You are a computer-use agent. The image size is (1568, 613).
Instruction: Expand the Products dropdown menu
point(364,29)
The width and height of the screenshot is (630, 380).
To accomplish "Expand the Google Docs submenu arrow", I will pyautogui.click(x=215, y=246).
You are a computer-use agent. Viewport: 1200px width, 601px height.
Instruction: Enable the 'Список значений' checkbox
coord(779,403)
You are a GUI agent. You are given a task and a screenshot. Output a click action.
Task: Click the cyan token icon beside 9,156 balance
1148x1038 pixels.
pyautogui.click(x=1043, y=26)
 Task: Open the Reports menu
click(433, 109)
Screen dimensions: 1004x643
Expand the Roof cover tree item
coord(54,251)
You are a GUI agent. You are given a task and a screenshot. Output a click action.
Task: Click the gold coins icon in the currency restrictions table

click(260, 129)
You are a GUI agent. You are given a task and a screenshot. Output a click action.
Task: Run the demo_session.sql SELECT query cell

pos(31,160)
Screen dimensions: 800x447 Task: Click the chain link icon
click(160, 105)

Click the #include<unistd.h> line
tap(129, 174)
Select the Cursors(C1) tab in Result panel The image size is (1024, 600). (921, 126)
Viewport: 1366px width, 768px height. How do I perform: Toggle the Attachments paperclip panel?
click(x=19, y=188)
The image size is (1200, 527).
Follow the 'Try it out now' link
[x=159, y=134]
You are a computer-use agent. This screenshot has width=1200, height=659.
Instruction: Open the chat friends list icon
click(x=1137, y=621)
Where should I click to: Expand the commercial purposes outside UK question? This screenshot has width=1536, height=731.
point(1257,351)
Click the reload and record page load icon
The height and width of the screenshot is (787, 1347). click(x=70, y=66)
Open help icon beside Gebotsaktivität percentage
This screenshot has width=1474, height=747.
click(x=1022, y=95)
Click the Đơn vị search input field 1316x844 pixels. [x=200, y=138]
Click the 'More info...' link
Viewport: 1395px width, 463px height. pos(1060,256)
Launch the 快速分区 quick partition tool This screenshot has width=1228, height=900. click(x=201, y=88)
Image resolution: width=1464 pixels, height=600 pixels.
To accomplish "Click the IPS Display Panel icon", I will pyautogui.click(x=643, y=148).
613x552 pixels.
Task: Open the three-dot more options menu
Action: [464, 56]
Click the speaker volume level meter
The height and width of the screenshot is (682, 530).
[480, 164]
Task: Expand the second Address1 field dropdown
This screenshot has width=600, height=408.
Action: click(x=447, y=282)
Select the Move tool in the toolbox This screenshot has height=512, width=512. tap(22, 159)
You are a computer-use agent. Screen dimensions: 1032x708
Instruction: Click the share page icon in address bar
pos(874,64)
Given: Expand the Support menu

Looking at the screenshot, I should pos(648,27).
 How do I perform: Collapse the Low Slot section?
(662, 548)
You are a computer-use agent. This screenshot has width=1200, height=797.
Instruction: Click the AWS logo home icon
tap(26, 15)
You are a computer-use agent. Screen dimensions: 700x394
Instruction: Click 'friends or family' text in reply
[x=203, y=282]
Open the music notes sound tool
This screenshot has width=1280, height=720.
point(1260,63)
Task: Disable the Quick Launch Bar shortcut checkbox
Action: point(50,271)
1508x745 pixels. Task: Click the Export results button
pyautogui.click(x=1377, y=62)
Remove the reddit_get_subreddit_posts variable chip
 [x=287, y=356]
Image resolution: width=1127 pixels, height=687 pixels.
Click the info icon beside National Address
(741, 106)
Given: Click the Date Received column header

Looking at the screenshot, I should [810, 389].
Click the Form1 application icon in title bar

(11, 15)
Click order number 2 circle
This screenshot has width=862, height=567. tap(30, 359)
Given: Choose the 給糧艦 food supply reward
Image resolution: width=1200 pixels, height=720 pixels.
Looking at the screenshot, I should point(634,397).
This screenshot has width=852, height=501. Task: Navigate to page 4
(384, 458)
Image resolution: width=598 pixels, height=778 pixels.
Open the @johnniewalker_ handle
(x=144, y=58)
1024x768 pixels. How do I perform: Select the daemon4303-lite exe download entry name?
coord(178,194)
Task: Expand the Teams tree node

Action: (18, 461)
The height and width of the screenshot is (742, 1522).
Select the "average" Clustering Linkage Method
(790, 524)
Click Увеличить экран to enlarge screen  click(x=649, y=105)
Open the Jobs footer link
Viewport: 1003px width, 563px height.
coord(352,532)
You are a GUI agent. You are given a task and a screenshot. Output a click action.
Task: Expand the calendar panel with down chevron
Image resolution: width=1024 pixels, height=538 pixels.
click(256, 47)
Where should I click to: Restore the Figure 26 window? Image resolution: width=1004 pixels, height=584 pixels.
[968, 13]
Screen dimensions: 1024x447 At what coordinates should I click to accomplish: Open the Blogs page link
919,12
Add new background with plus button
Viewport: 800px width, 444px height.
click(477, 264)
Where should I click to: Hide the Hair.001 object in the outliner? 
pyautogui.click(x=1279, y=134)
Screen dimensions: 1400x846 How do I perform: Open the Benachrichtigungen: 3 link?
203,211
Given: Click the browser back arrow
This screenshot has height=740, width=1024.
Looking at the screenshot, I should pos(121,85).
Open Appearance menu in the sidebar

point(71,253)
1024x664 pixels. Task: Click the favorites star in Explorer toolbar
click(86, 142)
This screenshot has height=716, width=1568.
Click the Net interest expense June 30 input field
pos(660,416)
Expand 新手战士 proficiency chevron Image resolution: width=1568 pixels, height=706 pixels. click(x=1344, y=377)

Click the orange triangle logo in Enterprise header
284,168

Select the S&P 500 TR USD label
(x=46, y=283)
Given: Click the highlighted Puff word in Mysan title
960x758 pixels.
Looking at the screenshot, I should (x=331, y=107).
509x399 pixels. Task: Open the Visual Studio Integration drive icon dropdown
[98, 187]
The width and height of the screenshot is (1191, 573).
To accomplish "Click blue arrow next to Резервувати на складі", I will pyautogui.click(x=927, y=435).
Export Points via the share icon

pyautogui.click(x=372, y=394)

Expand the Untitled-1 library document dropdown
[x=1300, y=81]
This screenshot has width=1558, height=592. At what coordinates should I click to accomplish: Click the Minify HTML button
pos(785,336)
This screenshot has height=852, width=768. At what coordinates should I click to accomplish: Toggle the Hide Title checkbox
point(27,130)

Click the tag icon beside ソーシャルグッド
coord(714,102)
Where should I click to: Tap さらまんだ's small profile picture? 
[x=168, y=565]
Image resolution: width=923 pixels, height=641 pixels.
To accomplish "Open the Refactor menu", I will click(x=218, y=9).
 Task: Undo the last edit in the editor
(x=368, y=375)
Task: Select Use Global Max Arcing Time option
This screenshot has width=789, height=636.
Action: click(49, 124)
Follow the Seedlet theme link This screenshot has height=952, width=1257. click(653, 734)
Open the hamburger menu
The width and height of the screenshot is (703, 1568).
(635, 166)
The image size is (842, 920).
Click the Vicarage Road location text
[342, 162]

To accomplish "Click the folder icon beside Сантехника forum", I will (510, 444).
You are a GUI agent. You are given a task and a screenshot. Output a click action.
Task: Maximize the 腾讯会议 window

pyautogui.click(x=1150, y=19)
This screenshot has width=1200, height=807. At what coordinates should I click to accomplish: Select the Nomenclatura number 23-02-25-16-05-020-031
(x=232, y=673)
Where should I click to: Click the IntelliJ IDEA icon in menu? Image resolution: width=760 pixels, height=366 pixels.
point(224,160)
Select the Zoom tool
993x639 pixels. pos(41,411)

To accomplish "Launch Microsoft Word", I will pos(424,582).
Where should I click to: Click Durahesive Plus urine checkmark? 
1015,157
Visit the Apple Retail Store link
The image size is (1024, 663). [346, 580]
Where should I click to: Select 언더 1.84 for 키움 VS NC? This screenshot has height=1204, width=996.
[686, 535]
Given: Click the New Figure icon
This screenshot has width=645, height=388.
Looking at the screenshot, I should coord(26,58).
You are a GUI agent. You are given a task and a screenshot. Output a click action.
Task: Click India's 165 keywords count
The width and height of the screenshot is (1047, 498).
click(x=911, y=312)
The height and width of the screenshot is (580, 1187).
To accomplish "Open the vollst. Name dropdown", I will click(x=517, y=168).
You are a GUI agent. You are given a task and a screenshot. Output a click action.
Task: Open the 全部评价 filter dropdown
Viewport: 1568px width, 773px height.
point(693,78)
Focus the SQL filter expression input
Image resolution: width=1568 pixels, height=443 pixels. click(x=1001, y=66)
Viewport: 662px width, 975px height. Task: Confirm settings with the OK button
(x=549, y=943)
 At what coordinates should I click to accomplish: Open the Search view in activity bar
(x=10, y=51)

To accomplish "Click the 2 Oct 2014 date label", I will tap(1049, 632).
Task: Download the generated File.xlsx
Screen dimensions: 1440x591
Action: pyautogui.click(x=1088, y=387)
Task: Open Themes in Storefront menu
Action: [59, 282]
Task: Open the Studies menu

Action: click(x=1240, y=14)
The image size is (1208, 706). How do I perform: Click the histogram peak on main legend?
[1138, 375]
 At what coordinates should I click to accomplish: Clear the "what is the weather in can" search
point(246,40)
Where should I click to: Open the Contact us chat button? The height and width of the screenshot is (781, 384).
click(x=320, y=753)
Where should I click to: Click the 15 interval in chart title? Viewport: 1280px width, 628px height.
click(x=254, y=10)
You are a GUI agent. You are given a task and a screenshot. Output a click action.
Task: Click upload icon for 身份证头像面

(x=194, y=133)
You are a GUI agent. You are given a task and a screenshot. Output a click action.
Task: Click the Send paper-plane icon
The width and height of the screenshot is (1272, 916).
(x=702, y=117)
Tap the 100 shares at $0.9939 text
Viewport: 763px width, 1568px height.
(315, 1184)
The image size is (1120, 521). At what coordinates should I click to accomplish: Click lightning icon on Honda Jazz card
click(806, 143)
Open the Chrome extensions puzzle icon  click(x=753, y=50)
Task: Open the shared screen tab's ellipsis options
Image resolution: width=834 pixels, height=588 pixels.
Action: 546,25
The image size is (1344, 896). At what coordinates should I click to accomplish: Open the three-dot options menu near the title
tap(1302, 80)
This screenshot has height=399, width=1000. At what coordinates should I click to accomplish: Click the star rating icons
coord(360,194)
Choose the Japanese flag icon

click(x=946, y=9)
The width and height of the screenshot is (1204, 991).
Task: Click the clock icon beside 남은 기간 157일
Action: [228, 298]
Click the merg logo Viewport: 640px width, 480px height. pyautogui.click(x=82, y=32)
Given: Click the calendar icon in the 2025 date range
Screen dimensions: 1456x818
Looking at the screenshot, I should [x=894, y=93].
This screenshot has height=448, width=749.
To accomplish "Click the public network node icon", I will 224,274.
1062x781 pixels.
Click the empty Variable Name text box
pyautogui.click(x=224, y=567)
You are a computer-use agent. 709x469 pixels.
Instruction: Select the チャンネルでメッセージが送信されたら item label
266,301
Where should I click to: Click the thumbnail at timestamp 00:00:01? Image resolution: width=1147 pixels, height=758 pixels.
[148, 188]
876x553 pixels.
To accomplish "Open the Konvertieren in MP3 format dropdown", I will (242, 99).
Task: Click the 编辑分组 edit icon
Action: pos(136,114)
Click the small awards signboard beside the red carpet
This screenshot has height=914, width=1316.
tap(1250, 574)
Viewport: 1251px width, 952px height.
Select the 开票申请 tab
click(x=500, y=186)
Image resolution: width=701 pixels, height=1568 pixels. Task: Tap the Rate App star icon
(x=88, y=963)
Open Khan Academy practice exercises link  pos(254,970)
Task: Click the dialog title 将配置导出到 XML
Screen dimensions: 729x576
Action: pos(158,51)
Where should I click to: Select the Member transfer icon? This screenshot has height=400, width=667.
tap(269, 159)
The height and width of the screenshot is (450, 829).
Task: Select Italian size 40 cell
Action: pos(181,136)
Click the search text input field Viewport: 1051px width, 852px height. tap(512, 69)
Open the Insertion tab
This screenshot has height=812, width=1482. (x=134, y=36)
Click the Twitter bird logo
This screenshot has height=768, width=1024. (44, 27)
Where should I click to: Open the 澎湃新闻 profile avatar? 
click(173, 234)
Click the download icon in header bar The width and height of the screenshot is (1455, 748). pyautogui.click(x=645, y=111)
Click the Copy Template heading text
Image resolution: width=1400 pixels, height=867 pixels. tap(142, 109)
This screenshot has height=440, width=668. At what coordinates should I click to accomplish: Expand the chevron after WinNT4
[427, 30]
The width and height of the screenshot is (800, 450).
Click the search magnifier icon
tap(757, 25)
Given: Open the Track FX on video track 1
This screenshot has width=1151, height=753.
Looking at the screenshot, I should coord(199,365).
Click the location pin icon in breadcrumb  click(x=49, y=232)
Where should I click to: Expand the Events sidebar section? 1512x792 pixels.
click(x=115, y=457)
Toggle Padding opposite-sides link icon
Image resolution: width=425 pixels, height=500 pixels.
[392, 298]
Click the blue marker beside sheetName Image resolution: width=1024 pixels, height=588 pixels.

═══

#### What is being asked
Go through the records and report each line that contains "arrow".

#### Solution below
To accomplish "Expand the Google Docs submenu arrow", I will pyautogui.click(x=215, y=246).
Given: Click the browser back arrow
To accomplish "Click blue arrow next to Резервувати на складі", I will pyautogui.click(x=927, y=435).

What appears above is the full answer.